Does this mean such markets will be off limits for all but the most determined investors? Not necessarily, but with this in mind, we expect that investors of all descriptions will need to think creatively about the most appropriate way to access these markets and, where possible, to avoid overpaying for assets.
It may also be the case that some investors will need to move up the risk curve in search of returns. One way of tackling the issue of competition is to consider a broader range of assets, including those which may not be defined as prime. Indeed, this could become a necessity for those with defined return targets, as strong pricing has gradually reduced returns for any given level of risk. However, this is not without its challenges.
Maximising the potential of such real estate typically means taking a more hands-on approach. This may involve re-letting, redevelopment, or some other type of active management where a level of sector expertise is helpful. The greatest challenge, as always, is to identify those markets that allow investors to sidestep the strongest competition, but which can still offer up compelling opportunities.
We believe that the best chance of doing so involves taking a global perspective. To that end, we have selected a variety of themes and markets that we believe are worthy of consideration by any private investor targeting commercial real estate. Among developed economies, Australia stands out for its remarkable track record of strong and sustained growth, having escaping the financial crisis largely unscathed and avoided recession for the past 27 years.

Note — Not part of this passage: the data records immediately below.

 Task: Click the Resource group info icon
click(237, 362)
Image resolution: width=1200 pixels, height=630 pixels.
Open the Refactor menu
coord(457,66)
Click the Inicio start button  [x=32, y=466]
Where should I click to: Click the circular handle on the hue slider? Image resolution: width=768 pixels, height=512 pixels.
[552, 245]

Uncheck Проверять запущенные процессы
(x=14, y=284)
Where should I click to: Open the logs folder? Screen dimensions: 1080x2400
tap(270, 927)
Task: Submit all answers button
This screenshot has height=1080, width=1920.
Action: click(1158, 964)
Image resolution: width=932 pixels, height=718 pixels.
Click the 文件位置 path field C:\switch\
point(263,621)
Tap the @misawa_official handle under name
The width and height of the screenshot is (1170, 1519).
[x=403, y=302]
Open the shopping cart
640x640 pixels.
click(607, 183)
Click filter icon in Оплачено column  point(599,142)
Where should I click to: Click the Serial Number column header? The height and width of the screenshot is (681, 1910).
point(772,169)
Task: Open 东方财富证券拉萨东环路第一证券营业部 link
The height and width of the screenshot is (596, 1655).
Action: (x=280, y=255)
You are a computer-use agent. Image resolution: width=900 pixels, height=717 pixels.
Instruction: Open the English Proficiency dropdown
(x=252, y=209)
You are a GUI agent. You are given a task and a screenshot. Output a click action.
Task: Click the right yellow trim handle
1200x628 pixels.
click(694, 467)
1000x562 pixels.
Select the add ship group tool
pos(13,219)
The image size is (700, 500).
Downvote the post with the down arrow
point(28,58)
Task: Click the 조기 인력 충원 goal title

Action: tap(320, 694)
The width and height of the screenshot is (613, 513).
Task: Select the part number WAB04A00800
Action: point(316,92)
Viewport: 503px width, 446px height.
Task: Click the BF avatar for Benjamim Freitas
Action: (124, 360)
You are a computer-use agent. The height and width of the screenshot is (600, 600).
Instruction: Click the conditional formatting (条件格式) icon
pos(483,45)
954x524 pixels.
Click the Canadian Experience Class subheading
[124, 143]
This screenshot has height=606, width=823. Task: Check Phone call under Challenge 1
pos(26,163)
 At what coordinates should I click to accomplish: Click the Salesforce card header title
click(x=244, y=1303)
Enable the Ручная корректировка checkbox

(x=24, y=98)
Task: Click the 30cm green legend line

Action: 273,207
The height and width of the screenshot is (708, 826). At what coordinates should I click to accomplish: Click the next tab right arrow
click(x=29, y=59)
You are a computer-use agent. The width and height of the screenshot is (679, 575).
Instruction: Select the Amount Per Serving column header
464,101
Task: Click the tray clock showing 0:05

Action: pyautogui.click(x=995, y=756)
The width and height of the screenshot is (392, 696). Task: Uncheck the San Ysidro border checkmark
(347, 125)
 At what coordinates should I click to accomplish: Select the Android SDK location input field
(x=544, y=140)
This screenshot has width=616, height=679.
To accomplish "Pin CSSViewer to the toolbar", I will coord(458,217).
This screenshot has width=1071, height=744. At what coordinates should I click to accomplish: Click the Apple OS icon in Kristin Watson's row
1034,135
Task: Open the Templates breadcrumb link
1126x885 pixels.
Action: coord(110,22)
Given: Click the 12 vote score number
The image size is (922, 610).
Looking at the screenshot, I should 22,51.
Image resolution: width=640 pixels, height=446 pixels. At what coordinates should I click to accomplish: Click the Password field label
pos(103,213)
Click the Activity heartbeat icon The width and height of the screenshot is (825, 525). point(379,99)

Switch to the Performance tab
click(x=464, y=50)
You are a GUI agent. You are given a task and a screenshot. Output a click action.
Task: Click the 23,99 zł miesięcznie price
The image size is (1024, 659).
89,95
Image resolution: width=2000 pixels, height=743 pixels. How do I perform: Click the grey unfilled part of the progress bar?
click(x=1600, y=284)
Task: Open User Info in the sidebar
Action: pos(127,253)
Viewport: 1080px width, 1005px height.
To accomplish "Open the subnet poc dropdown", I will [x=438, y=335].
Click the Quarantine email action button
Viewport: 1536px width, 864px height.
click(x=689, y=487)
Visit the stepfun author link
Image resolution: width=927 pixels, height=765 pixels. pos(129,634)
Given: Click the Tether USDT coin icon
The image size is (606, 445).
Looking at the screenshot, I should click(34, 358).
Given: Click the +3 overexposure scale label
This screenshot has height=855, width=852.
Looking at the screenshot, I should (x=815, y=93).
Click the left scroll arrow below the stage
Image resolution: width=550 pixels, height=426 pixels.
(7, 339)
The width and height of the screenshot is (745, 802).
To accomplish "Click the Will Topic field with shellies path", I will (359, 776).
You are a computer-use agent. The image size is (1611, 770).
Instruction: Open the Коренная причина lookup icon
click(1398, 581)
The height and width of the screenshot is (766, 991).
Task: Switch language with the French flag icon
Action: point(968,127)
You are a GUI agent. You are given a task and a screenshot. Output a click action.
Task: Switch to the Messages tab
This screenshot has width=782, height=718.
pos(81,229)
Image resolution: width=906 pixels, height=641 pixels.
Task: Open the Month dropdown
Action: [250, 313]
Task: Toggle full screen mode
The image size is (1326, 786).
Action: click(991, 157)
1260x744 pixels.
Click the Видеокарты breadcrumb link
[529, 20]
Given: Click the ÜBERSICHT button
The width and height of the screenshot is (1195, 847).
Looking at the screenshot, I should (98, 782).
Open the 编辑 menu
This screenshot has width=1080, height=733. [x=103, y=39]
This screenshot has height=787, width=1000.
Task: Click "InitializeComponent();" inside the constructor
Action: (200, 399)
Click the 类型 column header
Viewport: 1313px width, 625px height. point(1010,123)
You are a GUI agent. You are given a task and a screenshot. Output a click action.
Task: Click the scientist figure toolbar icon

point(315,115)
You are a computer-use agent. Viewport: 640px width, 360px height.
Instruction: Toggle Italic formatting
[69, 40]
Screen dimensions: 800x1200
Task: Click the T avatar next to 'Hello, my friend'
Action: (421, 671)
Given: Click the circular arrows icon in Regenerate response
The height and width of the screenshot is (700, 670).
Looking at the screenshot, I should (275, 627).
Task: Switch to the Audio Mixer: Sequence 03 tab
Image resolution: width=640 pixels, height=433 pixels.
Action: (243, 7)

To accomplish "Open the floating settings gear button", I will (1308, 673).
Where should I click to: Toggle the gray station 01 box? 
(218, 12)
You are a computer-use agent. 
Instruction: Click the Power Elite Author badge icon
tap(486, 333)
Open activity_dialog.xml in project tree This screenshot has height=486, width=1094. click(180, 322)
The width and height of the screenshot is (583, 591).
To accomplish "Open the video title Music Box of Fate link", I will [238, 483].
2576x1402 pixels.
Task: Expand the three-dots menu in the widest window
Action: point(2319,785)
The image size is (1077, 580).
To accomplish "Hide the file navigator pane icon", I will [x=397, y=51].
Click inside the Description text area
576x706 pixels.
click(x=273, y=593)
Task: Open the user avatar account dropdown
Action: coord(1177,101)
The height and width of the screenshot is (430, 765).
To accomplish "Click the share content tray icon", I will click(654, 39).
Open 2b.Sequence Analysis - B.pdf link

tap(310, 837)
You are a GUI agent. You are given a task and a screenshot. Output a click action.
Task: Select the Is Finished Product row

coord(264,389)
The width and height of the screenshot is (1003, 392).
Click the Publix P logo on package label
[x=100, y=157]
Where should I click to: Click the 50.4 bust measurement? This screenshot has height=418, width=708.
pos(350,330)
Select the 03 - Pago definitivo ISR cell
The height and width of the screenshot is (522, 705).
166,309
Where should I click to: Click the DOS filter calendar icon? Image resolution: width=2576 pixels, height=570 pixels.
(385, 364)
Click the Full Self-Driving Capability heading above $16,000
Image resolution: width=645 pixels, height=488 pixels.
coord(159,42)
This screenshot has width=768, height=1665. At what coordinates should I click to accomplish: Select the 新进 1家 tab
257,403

Global real estate opportunities for private investors and family offices
This is clearly a supportive backdrop for investment and, indeed, recent years have seen a strong run of growth in Australian commercial markets. Looking ahead, the outlook remains favourable, with strong population and employment growth continuing to create investment opportunities. The question, then, is how best to tap into this growth potential? After all, many markets have already enjoyed a strong run of growth. We believe that there is still substantial opportunity, although at this stage in the cycle a more selective approach is needed.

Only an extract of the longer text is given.